Source data Start Marker

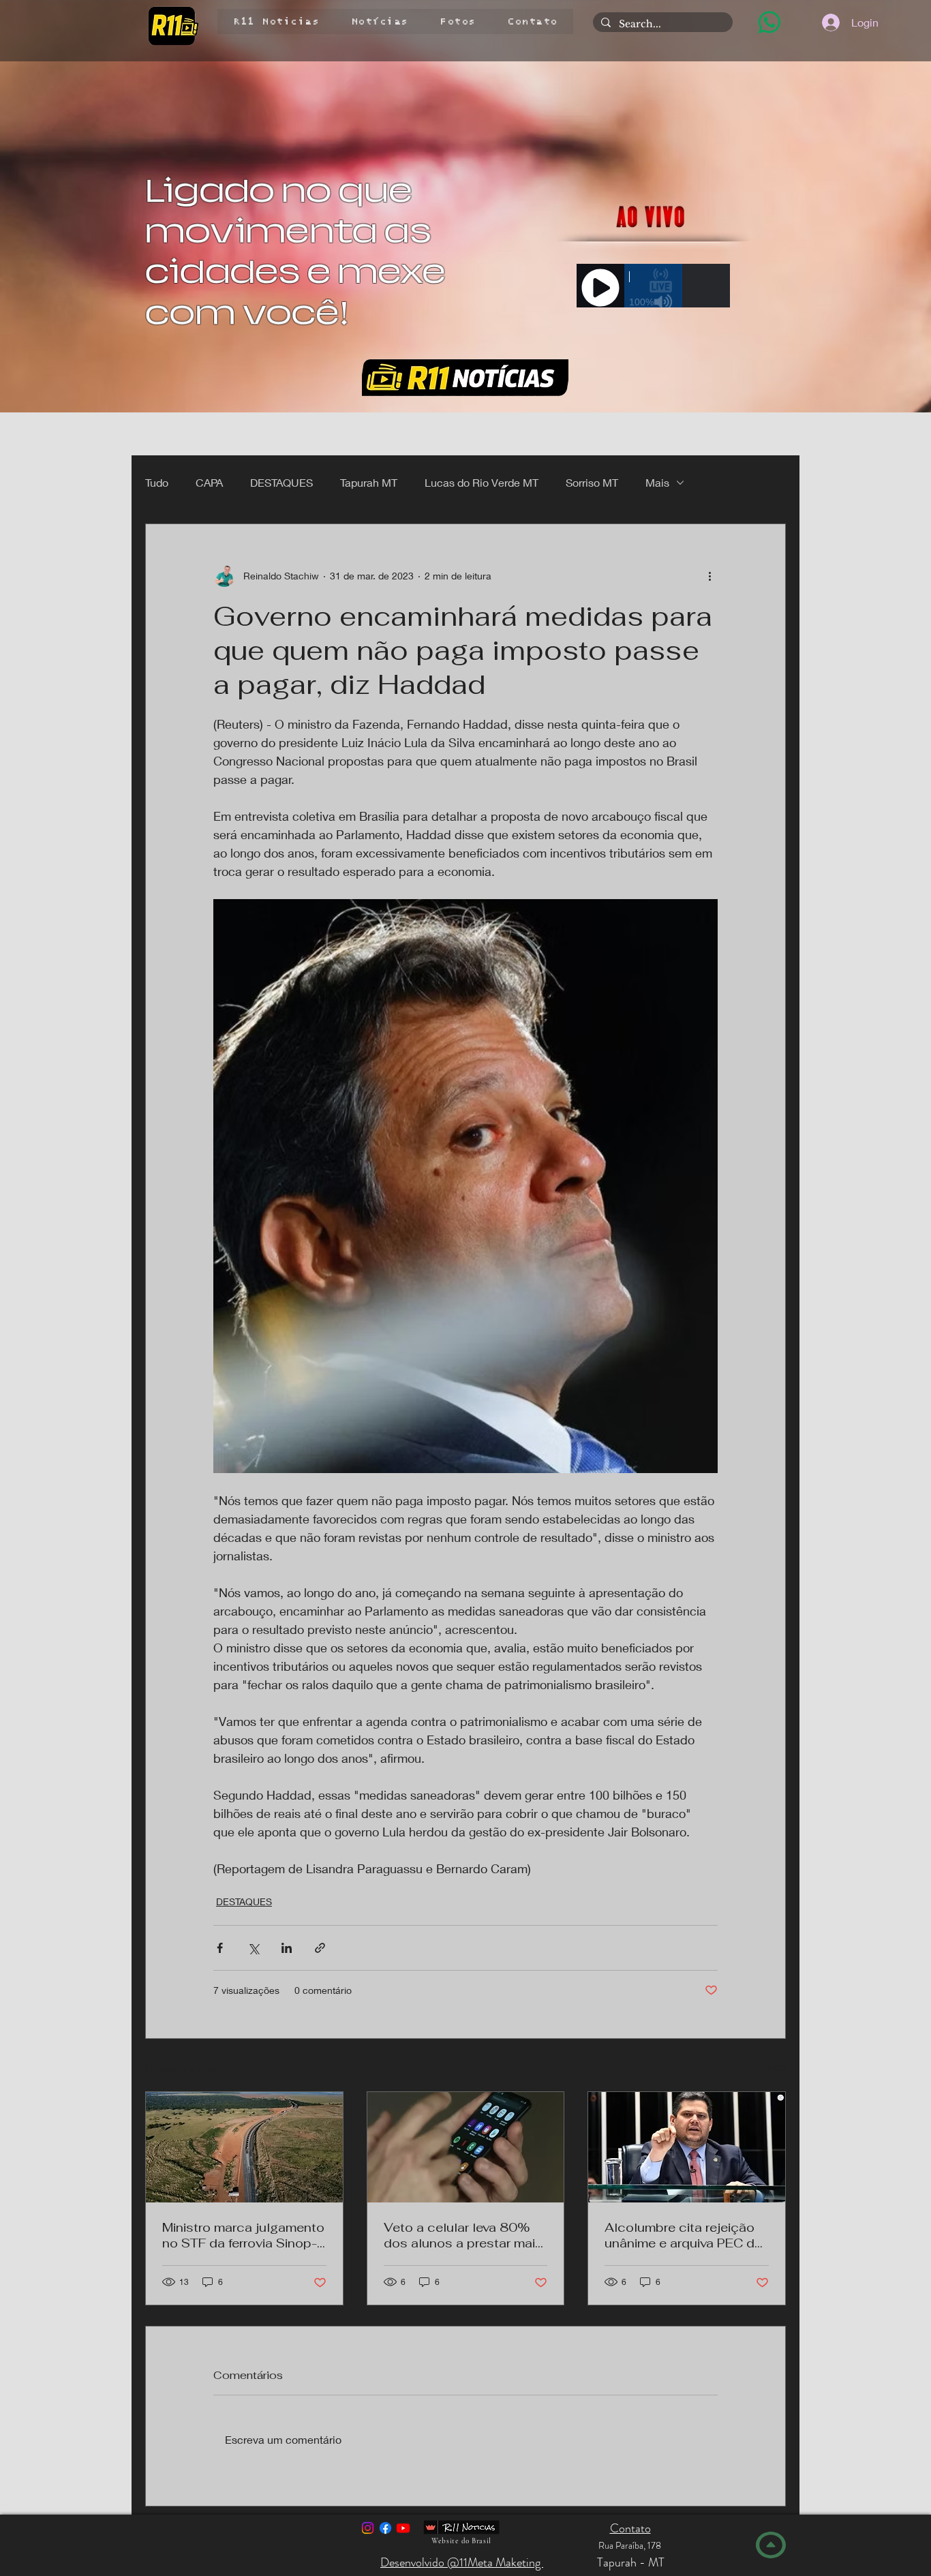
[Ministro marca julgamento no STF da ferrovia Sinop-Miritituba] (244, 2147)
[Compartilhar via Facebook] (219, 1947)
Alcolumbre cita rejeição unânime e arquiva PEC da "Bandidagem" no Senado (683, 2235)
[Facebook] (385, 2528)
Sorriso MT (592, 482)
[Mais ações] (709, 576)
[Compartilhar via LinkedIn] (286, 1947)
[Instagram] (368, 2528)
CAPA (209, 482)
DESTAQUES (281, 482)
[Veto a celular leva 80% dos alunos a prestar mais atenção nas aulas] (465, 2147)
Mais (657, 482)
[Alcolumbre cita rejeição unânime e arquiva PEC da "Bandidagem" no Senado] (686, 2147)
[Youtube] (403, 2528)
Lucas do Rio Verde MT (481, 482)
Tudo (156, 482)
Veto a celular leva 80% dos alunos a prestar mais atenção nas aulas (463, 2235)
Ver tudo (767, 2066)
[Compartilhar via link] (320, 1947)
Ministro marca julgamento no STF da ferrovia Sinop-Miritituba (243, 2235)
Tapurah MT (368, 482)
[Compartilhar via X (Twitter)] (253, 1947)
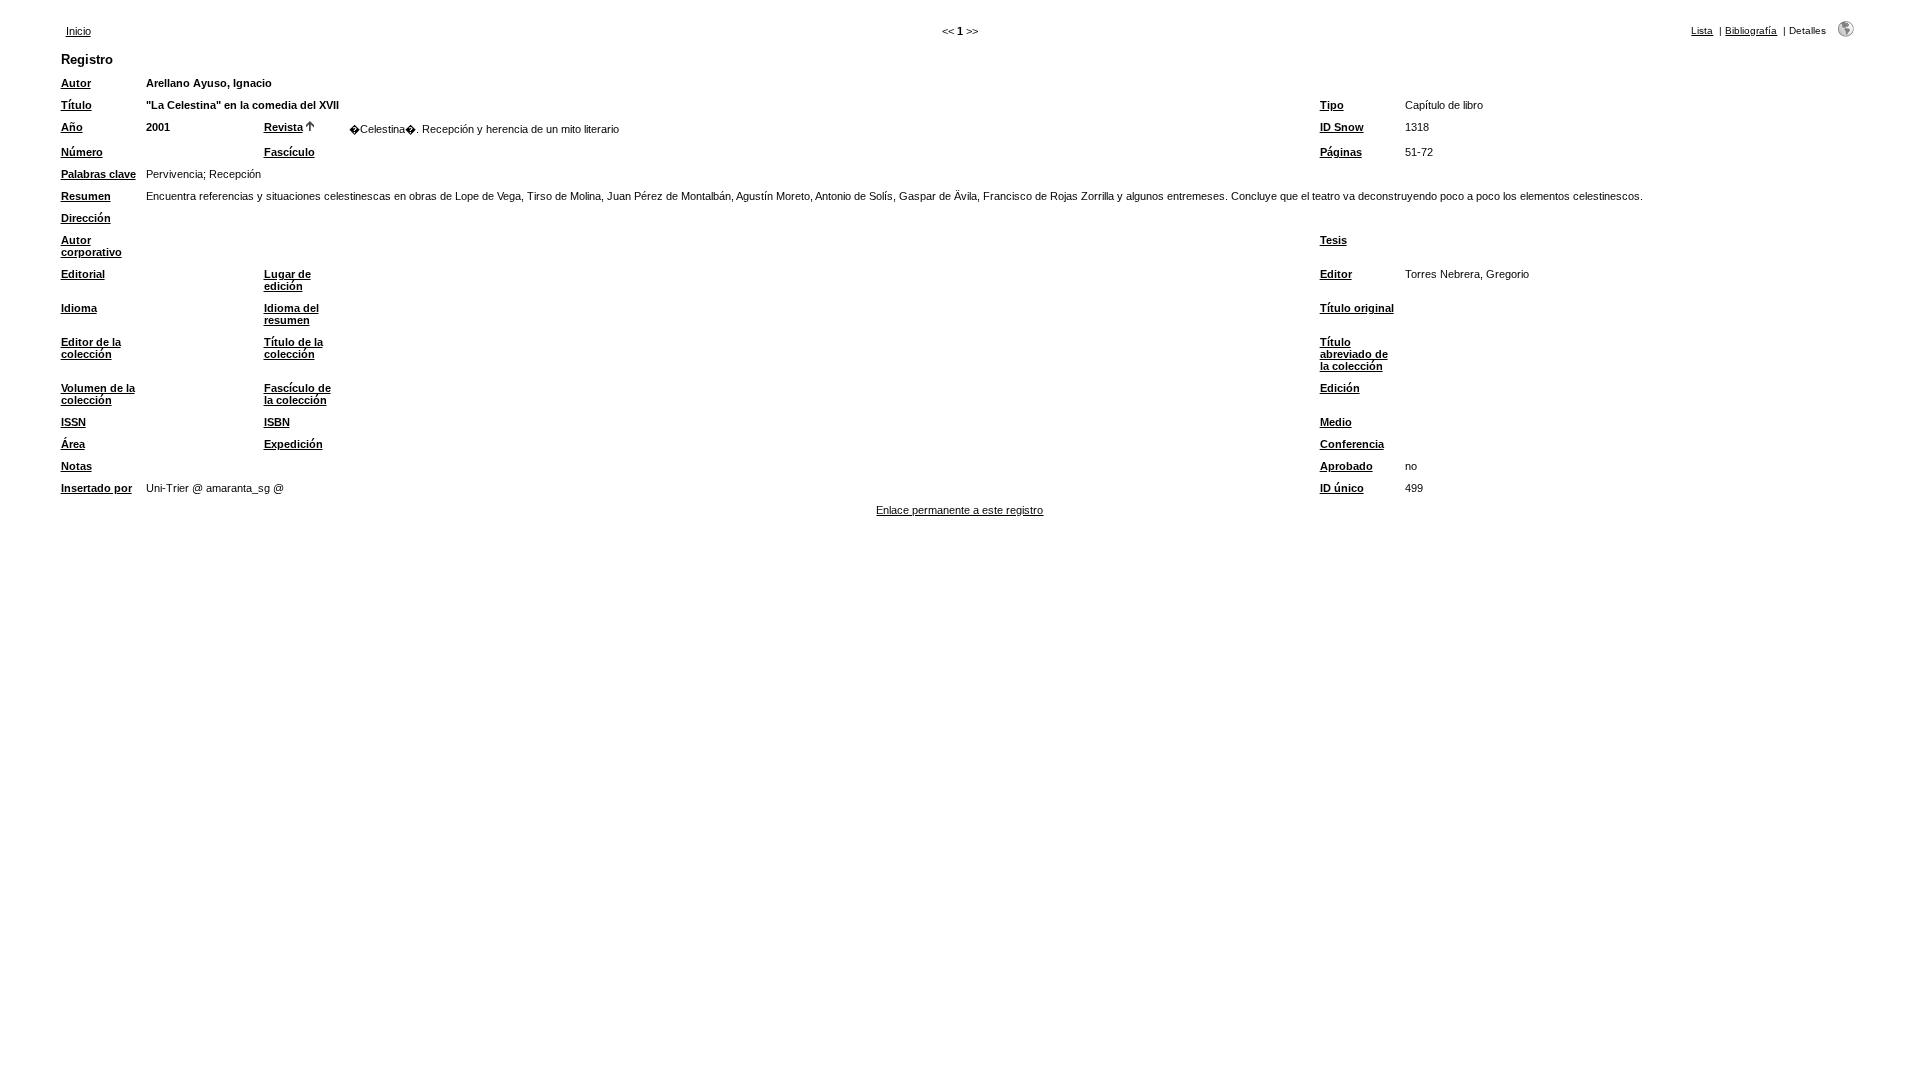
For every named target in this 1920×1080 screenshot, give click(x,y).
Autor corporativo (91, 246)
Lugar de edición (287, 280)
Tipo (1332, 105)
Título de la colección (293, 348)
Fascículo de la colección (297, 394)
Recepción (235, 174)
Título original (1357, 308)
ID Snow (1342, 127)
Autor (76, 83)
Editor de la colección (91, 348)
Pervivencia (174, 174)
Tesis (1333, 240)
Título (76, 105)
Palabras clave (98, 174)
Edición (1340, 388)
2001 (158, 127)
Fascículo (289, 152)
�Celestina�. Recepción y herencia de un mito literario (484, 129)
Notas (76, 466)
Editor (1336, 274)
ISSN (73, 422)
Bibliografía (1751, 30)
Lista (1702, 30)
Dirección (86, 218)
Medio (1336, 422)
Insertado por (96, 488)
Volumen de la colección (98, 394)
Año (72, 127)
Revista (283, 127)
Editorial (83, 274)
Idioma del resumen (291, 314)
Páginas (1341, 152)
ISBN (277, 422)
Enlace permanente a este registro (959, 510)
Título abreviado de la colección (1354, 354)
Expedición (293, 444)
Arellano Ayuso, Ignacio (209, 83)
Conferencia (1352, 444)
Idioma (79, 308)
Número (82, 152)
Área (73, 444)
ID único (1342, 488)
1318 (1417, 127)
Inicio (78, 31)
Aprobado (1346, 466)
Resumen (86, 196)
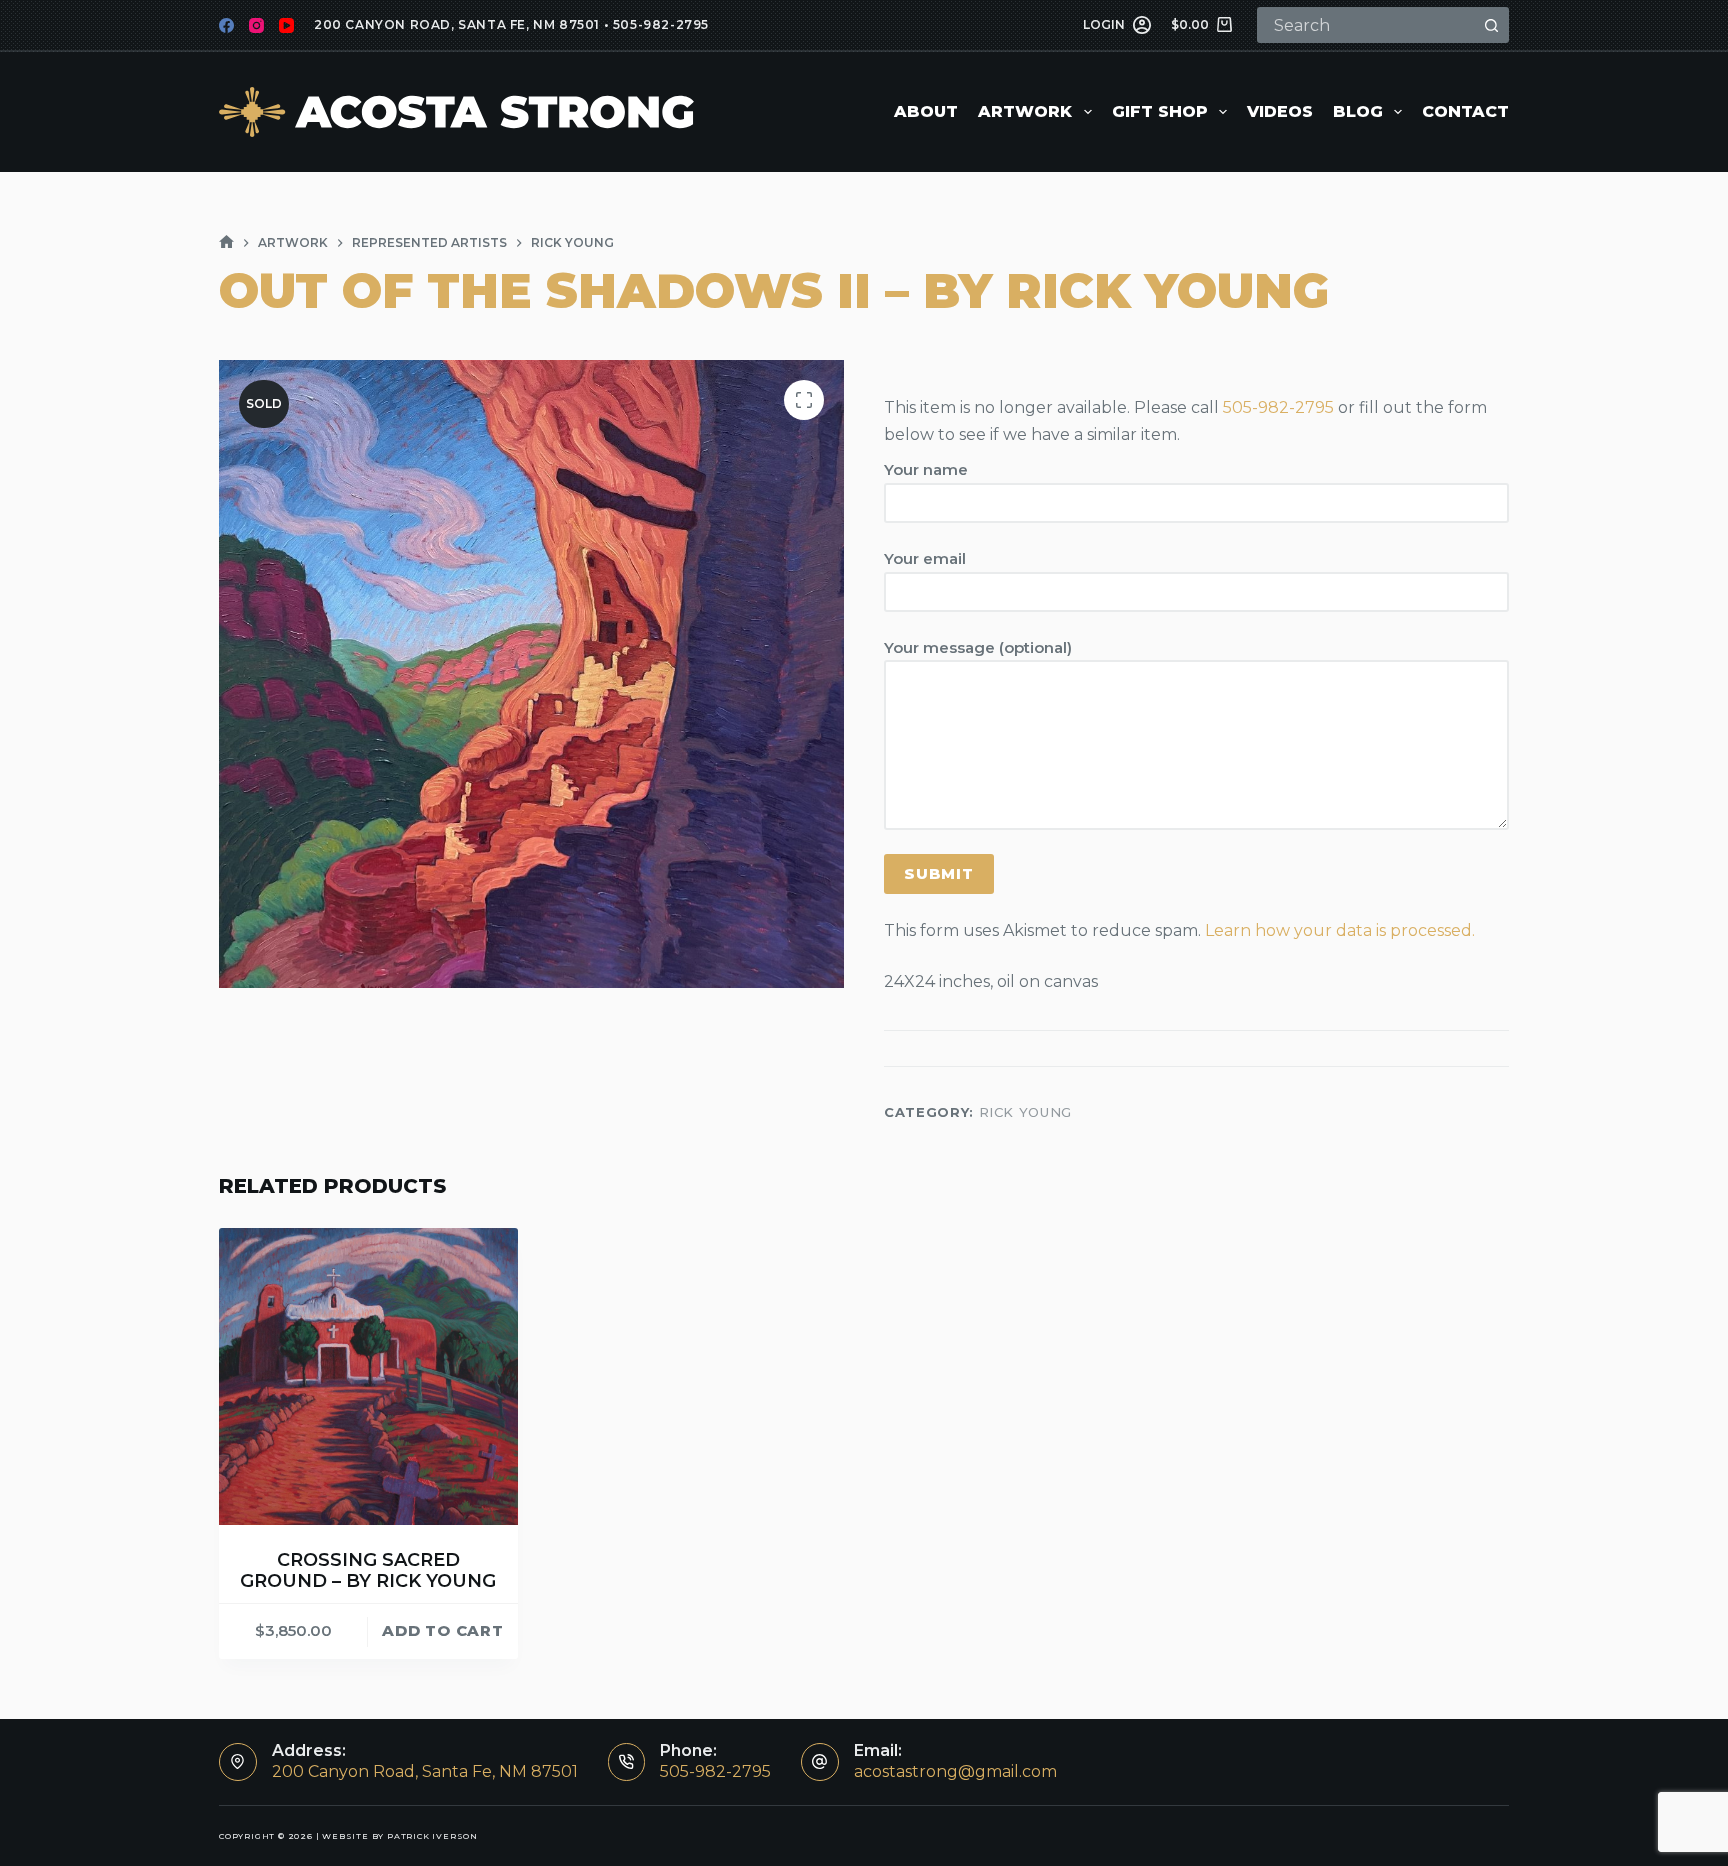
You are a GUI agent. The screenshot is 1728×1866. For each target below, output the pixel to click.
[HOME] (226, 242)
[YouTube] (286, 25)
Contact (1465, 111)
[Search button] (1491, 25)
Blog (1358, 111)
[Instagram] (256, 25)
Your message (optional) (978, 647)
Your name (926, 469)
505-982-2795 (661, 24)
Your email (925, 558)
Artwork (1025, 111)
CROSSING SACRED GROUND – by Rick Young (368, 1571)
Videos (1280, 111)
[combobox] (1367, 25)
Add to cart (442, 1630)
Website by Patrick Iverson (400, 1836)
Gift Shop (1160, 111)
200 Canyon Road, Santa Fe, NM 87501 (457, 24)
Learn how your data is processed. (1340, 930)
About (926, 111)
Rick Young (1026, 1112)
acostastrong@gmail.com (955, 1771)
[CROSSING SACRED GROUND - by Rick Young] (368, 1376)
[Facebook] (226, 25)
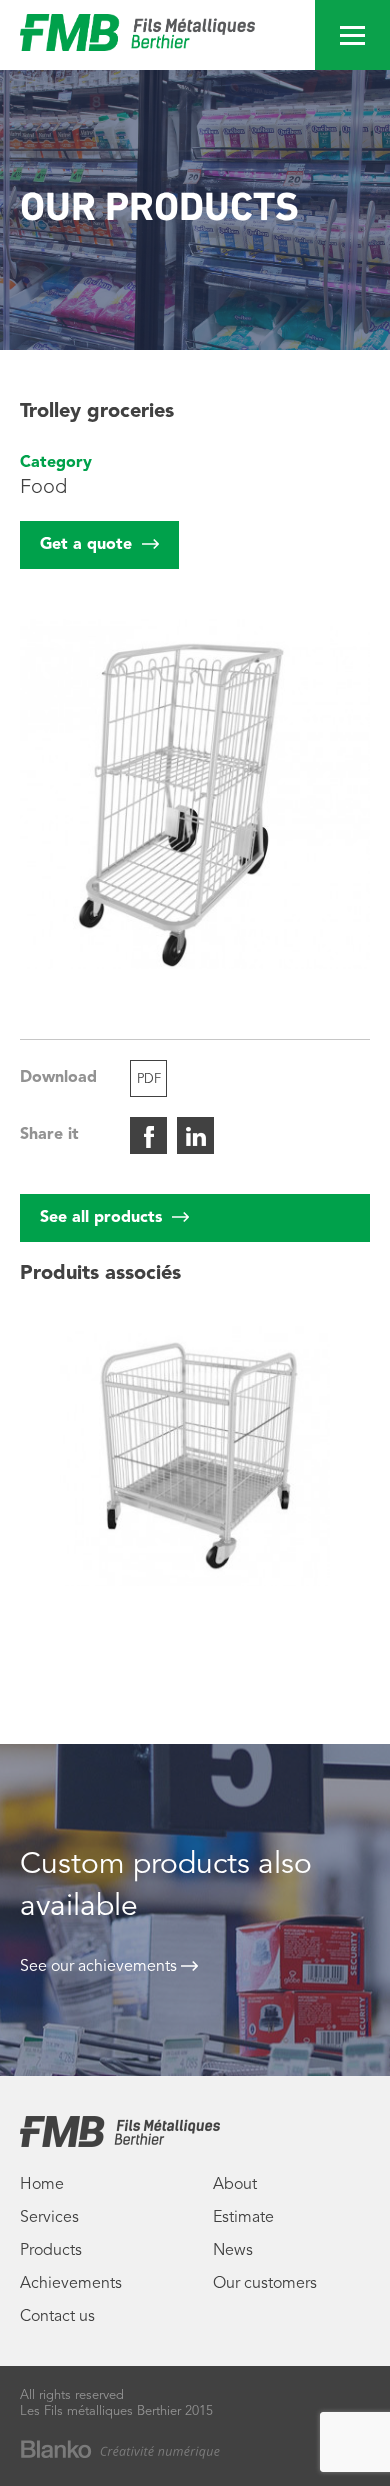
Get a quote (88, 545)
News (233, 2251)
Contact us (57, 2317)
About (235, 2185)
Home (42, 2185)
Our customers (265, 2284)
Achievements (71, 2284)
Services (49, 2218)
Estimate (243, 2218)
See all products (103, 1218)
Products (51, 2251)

Source data End Marker

> Problem requirements:
Leave out the pictures. Return exactly the lines from the first line of the records to the line bearing "Fascículo de la colección (297, 394)", inclusive.

> Exercise answer:
[Ministro marca julgamento no STF da ferrovia Sinop-Miritituba] (244, 2147)
[Compartilhar via Facebook] (219, 1947)
Alcolumbre cita rejeição unânime e arquiva PEC da "Bandidagem" no Senado (683, 2235)
[Facebook] (385, 2528)
Sorriso MT (592, 482)
[Mais ações] (709, 576)
[Compartilhar via LinkedIn] (286, 1947)
[Instagram] (368, 2528)
CAPA (209, 482)
DESTAQUES (281, 482)
[Veto a celular leva 80% dos alunos a prestar mais atenção nas aulas] (465, 2147)
Mais (657, 482)
[Alcolumbre cita rejeição unânime e arquiva PEC da "Bandidagem" no Senado] (686, 2147)
[Youtube] (403, 2528)
Lucas do Rio Verde MT (481, 482)
Tudo (156, 482)
Veto a celular leva 80% dos alunos a prestar mais atenção nas aulas (463, 2235)
Ver tudo (767, 2066)
[Compartilhar via link] (320, 1947)
Ministro marca julgamento no STF da ferrovia Sinop-Miritituba (243, 2235)
Tapurah MT (368, 482)
[Compartilhar via X (Twitter)] (253, 1947)
For every named target in this 1920×1080 screenshot, give click(x,y).
Autor corporativo (91, 246)
Lugar de edición (287, 280)
Tipo (1332, 105)
Título de la colección (293, 348)
Fascículo de la colección (297, 394)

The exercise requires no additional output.